Another difference will be the way it is provisioned. With the Customer Managed flavor you have to provision a Storage Cloud yourself, and - depending on the type of template you use - also the Database Cloud.

With Oracle Managed I expect this to happen in one blow but that is yet to be seen. With Customer Managed you also have to think about how to configure the Stack that you want to use. A Stack is based on a Stack Template, which specifies the amount of nodes, OCPU's, memory, database version and edition of a node (and a few other things). A Stack is a provisioned instance of a template. After provisioning you cannot change the instance or use another template. However you can provision more instances based on the same stack. Another thing to point out is that with the Customer Managed flavor you need to indicate if and how you want it to be backed up.

Apart from some complexity but also flexibility that comes with determining your Stack Template, after provisioning there is little difference with the Oracle managed flavor. You can use it the same way, and if you have it configured to automatically do backups you don't have to think about that either. You do have to keep a keen eye on patches that may have become available, though.

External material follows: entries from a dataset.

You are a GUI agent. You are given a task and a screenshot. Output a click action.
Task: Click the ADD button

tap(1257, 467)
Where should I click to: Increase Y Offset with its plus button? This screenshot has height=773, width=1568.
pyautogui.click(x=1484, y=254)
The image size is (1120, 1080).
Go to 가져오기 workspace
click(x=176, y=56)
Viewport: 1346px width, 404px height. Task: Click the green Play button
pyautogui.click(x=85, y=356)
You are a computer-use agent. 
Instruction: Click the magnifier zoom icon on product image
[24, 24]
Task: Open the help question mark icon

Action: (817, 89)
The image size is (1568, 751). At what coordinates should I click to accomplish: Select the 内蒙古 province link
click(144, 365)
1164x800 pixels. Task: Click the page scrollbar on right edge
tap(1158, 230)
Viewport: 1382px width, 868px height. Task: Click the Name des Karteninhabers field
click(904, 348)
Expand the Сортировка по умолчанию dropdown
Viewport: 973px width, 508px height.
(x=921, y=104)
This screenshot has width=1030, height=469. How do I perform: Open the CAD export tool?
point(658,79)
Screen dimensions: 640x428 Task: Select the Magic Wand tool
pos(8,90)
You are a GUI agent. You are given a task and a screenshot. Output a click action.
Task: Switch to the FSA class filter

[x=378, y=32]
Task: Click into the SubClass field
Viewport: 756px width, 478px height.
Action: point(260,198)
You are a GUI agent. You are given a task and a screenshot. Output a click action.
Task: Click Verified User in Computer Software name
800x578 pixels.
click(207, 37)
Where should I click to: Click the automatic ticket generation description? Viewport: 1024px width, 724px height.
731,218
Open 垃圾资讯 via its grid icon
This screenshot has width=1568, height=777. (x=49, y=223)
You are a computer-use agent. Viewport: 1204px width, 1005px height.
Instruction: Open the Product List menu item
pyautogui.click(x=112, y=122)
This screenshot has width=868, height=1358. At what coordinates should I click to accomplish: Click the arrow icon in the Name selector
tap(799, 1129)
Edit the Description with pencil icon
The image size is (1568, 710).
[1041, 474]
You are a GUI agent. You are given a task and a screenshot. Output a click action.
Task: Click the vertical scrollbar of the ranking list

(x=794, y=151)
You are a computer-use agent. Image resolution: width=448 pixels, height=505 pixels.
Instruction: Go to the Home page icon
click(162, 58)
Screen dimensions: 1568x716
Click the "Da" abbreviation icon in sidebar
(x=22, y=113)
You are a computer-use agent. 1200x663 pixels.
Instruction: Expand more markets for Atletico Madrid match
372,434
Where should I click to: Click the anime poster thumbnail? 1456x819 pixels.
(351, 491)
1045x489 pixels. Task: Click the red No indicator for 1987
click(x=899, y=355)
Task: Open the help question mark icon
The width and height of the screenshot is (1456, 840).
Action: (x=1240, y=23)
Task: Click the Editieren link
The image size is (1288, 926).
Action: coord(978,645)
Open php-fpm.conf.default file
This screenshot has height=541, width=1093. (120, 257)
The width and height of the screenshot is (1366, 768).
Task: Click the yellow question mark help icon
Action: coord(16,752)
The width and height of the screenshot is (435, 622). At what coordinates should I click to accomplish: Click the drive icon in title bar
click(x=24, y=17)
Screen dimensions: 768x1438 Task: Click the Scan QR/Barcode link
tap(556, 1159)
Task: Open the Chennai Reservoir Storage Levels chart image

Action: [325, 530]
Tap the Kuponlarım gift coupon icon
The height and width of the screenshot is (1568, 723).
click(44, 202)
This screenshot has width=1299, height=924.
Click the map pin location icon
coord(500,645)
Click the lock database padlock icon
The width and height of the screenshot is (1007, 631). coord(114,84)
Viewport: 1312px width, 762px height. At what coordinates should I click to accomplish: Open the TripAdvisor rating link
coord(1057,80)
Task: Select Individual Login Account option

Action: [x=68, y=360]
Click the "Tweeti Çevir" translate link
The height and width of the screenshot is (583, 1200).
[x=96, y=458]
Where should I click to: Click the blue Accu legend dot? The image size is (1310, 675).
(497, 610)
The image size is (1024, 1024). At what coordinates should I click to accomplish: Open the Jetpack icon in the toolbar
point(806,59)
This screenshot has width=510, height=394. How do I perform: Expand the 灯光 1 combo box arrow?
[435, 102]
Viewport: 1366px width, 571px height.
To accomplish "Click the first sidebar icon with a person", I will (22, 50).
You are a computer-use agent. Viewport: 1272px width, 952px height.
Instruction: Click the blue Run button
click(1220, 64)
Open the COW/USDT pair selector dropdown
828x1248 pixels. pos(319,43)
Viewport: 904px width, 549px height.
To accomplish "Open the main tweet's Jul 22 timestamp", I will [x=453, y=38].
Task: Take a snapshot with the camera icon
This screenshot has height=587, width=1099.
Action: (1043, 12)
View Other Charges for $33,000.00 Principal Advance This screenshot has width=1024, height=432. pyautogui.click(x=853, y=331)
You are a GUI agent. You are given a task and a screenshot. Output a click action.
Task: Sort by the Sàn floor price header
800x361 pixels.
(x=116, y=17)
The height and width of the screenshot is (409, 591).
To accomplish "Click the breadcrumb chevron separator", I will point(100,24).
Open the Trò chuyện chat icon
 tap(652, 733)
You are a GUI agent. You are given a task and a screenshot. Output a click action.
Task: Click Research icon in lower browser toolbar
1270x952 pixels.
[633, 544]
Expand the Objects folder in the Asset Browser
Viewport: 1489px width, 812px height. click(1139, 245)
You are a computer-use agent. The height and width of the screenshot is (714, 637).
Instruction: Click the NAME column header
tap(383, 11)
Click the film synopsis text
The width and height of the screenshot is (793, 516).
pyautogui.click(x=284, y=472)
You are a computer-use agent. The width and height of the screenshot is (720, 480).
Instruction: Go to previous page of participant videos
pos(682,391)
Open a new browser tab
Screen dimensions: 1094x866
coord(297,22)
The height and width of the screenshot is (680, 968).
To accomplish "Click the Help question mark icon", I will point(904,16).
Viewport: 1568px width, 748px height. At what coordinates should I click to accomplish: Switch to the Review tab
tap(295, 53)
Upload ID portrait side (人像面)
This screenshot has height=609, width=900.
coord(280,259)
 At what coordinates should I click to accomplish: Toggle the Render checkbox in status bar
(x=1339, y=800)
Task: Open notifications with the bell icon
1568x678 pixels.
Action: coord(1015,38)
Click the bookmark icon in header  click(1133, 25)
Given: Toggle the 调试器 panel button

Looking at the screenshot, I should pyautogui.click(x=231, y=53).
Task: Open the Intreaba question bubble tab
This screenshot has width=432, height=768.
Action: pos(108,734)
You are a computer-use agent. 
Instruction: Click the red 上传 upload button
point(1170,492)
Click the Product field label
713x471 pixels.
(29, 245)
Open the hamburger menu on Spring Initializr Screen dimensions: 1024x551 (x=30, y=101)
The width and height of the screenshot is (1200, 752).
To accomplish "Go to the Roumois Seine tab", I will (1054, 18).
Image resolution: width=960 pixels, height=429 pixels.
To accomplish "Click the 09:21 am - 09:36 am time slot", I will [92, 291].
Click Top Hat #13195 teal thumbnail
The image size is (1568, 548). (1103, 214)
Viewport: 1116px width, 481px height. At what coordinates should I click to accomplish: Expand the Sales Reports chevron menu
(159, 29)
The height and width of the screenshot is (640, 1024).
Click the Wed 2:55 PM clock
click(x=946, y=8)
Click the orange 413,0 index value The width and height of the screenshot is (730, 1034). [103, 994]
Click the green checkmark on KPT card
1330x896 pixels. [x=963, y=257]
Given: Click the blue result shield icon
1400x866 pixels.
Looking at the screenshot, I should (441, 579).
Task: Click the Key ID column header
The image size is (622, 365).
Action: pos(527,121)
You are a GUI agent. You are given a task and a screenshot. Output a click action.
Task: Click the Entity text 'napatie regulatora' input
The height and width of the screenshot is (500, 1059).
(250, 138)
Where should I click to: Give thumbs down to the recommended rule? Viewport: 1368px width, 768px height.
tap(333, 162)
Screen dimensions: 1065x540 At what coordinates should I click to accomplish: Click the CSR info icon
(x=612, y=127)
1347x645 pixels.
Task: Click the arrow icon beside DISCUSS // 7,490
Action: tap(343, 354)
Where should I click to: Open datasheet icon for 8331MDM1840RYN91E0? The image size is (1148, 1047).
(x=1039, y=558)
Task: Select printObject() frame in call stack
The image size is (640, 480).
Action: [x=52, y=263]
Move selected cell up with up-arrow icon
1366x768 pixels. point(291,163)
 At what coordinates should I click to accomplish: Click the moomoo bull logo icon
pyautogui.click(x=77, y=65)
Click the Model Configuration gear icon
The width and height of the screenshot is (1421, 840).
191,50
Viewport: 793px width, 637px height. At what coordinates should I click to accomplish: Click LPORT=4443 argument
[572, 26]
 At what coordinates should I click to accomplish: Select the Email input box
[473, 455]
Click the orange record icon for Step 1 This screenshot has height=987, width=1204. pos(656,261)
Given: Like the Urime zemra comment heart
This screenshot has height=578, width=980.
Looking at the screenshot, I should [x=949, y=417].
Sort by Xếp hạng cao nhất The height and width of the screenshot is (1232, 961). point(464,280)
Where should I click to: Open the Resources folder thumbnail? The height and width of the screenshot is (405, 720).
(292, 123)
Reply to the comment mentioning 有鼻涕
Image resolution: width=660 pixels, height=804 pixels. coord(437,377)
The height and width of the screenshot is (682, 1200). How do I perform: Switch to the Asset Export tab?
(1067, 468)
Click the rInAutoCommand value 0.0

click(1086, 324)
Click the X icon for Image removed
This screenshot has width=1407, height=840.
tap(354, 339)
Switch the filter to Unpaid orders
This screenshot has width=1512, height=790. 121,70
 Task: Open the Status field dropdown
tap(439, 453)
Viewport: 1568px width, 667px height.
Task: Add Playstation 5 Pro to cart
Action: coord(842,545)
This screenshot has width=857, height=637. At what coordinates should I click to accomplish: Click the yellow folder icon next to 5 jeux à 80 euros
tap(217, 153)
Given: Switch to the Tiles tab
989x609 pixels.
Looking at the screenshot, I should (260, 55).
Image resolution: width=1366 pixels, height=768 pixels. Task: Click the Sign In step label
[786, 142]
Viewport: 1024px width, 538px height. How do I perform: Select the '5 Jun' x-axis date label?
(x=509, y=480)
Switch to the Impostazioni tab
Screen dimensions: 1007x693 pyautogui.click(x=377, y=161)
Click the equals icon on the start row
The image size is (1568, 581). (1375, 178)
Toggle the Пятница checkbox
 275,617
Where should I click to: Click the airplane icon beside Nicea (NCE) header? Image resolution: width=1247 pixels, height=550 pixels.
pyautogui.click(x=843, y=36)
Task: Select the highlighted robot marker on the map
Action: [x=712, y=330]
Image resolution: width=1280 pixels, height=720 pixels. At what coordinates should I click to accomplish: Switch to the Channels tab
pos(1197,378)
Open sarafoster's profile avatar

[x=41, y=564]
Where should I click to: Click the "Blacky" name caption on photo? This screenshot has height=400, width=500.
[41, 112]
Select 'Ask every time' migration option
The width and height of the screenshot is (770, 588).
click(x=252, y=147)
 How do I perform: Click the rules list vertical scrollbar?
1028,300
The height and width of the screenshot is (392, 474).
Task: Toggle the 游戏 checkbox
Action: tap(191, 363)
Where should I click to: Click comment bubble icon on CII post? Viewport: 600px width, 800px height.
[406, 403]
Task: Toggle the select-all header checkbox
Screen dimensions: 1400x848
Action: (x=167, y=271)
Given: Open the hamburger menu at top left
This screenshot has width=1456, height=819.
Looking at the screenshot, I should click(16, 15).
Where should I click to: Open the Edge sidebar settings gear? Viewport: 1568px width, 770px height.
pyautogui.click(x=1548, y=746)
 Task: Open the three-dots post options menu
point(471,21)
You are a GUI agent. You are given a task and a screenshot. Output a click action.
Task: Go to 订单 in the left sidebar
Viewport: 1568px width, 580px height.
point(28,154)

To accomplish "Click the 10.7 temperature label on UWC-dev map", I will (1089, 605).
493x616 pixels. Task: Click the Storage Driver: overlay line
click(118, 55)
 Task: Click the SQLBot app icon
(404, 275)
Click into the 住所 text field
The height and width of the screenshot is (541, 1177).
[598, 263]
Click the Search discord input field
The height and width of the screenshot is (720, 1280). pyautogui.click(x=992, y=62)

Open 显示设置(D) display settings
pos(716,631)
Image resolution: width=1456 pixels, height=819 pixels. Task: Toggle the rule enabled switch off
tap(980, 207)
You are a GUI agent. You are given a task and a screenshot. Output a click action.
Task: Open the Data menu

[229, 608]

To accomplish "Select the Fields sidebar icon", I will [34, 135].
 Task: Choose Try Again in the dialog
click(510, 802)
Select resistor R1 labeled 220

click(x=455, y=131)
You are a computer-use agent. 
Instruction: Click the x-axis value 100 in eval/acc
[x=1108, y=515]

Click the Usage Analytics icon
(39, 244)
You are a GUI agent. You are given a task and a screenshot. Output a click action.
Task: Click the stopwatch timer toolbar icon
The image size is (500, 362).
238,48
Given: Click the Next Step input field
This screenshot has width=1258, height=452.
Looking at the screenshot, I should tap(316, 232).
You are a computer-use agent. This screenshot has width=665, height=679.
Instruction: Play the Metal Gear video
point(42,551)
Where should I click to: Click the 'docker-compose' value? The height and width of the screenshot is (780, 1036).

If a patch is available, that will be shown on the Service Console:

You can start patching by clicking the link, which brings you to the Patch tab. In my case this gives a warning that I have no backup configured. It is a trial-only instance so I did not bother to do so. For a Production instance you should have done that (obviously). I don't know if I can still change that for my instance, but I don't think so. On the right-hand side there is a menu with two options: Precheck and Patch.

With the Precheck option you can let OIC verify if your instance is ready to apply the patch to. In my case it is.

With the Patch option from the menu you initiate the actual patching. In my case the patch can be done rolling what means with the instance up-and-running. As a matter of fact, the patch cannot be applied with one or more instances being shut down.

There also was a patch for the DB instance available, which required a restart. I could only apply that after shutting down the OIC instance, but that is indicated clearly.

Just for the fun of it I did the precheck of the patch after applying it. It failed, what I expected because it was already applied. The results were not very clear though.